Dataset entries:
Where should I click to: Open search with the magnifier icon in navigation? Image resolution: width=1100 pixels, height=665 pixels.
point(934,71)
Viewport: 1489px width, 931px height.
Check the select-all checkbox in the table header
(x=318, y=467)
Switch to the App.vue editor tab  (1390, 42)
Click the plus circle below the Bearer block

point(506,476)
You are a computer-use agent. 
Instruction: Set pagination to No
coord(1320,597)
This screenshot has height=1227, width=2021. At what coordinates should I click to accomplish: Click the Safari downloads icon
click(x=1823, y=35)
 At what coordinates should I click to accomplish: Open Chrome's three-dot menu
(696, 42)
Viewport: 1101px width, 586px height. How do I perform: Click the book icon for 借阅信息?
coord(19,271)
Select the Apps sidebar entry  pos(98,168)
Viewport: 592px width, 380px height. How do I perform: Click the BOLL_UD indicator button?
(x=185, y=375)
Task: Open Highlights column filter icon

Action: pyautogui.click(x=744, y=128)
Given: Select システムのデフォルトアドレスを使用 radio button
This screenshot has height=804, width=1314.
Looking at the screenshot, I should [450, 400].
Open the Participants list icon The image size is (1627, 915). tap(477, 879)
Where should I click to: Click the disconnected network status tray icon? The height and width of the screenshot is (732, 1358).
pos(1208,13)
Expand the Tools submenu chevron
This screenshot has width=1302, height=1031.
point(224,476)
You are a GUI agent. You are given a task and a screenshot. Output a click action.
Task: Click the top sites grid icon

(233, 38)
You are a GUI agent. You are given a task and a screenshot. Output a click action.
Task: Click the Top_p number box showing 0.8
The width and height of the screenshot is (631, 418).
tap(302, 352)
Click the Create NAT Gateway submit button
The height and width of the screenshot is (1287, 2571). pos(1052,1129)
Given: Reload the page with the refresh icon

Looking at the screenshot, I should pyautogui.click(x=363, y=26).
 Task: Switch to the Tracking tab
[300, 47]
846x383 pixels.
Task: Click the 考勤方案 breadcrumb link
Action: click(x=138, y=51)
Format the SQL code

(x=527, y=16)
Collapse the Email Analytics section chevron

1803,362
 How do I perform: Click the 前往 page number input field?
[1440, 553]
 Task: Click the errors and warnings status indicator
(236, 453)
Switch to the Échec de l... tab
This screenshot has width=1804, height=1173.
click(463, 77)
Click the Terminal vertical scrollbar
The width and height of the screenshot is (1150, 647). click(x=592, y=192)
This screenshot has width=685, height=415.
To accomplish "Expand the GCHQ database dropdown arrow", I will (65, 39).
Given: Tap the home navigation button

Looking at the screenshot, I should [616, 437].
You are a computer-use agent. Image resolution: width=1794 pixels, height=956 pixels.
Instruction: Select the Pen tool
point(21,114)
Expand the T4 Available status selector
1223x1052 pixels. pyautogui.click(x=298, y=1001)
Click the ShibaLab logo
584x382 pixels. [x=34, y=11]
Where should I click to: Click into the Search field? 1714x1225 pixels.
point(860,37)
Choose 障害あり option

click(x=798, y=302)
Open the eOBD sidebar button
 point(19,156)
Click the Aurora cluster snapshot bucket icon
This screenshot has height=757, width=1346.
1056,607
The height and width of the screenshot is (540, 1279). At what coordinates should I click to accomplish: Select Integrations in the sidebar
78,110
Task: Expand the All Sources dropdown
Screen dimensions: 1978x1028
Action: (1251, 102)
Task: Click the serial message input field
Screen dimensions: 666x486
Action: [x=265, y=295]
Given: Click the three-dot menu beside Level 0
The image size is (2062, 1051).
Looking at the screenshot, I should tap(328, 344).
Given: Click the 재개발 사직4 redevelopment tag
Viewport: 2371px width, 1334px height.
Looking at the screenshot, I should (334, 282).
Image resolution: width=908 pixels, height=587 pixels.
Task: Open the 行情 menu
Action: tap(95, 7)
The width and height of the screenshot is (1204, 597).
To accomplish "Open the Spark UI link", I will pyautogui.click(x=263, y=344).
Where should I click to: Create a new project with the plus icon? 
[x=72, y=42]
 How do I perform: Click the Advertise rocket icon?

Exercise description: The answer should reproduce all of the data without any alteration.

Answer space:
Where should I click to: Open search with the magnifier icon in navigation? Image resolution: width=1100 pixels, height=665 pixels.
point(934,71)
Viewport: 1489px width, 931px height.
Check the select-all checkbox in the table header
(x=318, y=467)
Switch to the App.vue editor tab  (1390, 42)
Click the plus circle below the Bearer block

point(506,476)
You are a computer-use agent. 
Instruction: Set pagination to No
coord(1320,597)
This screenshot has height=1227, width=2021. At what coordinates should I click to accomplish: Click the Safari downloads icon
click(x=1823, y=35)
 At what coordinates should I click to accomplish: Open Chrome's three-dot menu
(696, 42)
Viewport: 1101px width, 586px height. How do I perform: Click the book icon for 借阅信息?
coord(19,271)
Select the Apps sidebar entry  pos(98,168)
Viewport: 592px width, 380px height. How do I perform: Click the BOLL_UD indicator button?
(x=185, y=375)
Task: Open Highlights column filter icon

Action: pyautogui.click(x=744, y=128)
Given: Select システムのデフォルトアドレスを使用 radio button
This screenshot has height=804, width=1314.
Looking at the screenshot, I should [450, 400].
Open the Participants list icon The image size is (1627, 915). tap(477, 879)
Where should I click to: Click the disconnected network status tray icon? The height and width of the screenshot is (732, 1358).
pos(1208,13)
Expand the Tools submenu chevron
This screenshot has width=1302, height=1031.
point(224,476)
You are a GUI agent. You are given a task and a screenshot. Output a click action.
Task: Click the top sites grid icon

(233, 38)
You are a GUI agent. You are given a task and a screenshot. Output a click action.
Task: Click the Top_p number box showing 0.8
The width and height of the screenshot is (631, 418).
tap(302, 352)
Click the Create NAT Gateway submit button
The height and width of the screenshot is (1287, 2571). pos(1052,1129)
Given: Reload the page with the refresh icon

Looking at the screenshot, I should pyautogui.click(x=363, y=26).
 Task: Switch to the Tracking tab
[300, 47]
846x383 pixels.
Task: Click the 考勤方案 breadcrumb link
Action: click(x=138, y=51)
Format the SQL code

(x=527, y=16)
Collapse the Email Analytics section chevron

1803,362
 How do I perform: Click the 前往 page number input field?
[1440, 553]
 Task: Click the errors and warnings status indicator
(236, 453)
Switch to the Échec de l... tab
This screenshot has width=1804, height=1173.
click(463, 77)
Click the Terminal vertical scrollbar
The width and height of the screenshot is (1150, 647). click(x=592, y=192)
This screenshot has width=685, height=415.
To accomplish "Expand the GCHQ database dropdown arrow", I will (65, 39).
Given: Tap the home navigation button

Looking at the screenshot, I should [616, 437].
You are a computer-use agent. Image resolution: width=1794 pixels, height=956 pixels.
Instruction: Select the Pen tool
point(21,114)
Expand the T4 Available status selector
1223x1052 pixels. pyautogui.click(x=298, y=1001)
Click the ShibaLab logo
584x382 pixels. [x=34, y=11]
Where should I click to: Click into the Search field? 1714x1225 pixels.
point(860,37)
Choose 障害あり option

click(x=798, y=302)
Open the eOBD sidebar button
 point(19,156)
Click the Aurora cluster snapshot bucket icon
This screenshot has height=757, width=1346.
1056,607
The height and width of the screenshot is (540, 1279). At what coordinates should I click to accomplish: Select Integrations in the sidebar
78,110
Task: Expand the All Sources dropdown
Screen dimensions: 1978x1028
Action: (1251, 102)
Task: Click the serial message input field
Screen dimensions: 666x486
Action: [x=265, y=295]
Given: Click the three-dot menu beside Level 0
The image size is (2062, 1051).
Looking at the screenshot, I should tap(328, 344).
Given: Click the 재개발 사직4 redevelopment tag
Viewport: 2371px width, 1334px height.
Looking at the screenshot, I should (334, 282).
Image resolution: width=908 pixels, height=587 pixels.
Task: Open the 行情 menu
Action: tap(95, 7)
The width and height of the screenshot is (1204, 597).
To accomplish "Open the Spark UI link", I will pyautogui.click(x=263, y=344).
Where should I click to: Create a new project with the plus icon? 
[x=72, y=42]
 How do I perform: Click the Advertise rocket icon?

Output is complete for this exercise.